» **ASSIGNED TASK**: Print word for word the first line of the records below and every following line through the one containing "You are a computer-use agent. Screen dimensions: 1200x618"; print nothing else.

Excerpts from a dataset
◇ ◇ ◇ ◇ ◇ ◇ ◇

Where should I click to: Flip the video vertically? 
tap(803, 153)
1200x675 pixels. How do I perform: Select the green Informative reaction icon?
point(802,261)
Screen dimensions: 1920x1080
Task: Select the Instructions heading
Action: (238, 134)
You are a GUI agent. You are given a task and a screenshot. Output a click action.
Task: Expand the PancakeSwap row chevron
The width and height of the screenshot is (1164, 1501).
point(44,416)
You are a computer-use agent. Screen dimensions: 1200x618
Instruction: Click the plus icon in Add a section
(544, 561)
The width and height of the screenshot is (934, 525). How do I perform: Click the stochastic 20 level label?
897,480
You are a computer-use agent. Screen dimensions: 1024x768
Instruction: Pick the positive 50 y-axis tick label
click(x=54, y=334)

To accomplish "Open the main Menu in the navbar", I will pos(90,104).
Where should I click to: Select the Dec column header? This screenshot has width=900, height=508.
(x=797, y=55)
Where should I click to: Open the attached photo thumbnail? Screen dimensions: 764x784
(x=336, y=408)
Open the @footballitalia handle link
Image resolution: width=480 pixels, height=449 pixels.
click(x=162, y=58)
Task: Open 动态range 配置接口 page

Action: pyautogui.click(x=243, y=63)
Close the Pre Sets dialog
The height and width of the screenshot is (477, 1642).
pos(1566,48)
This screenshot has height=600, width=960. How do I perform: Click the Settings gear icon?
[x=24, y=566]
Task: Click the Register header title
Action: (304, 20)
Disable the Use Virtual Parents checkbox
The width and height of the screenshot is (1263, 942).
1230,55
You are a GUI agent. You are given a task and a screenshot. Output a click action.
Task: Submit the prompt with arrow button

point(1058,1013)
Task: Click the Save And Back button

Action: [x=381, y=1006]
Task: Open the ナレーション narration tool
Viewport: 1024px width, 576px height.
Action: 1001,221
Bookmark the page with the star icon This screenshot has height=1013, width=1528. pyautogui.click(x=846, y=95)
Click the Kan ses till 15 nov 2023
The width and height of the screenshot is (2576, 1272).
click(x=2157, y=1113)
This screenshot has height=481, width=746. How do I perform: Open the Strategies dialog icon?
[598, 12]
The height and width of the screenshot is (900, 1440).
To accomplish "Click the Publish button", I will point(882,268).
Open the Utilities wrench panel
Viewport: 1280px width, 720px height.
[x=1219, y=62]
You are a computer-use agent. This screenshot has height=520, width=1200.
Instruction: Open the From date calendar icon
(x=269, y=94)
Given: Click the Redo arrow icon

◇ ◇ ◇ ◇ ◇ ◇ ◇

» **EXERCISE RESULT**:
Where should I click to: Flip the video vertically? 
tap(803, 153)
1200x675 pixels. How do I perform: Select the green Informative reaction icon?
point(802,261)
Screen dimensions: 1920x1080
Task: Select the Instructions heading
Action: (238, 134)
You are a GUI agent. You are given a task and a screenshot. Output a click action.
Task: Expand the PancakeSwap row chevron
The width and height of the screenshot is (1164, 1501).
point(44,416)
You are a computer-use agent. Screen dimensions: 1200x618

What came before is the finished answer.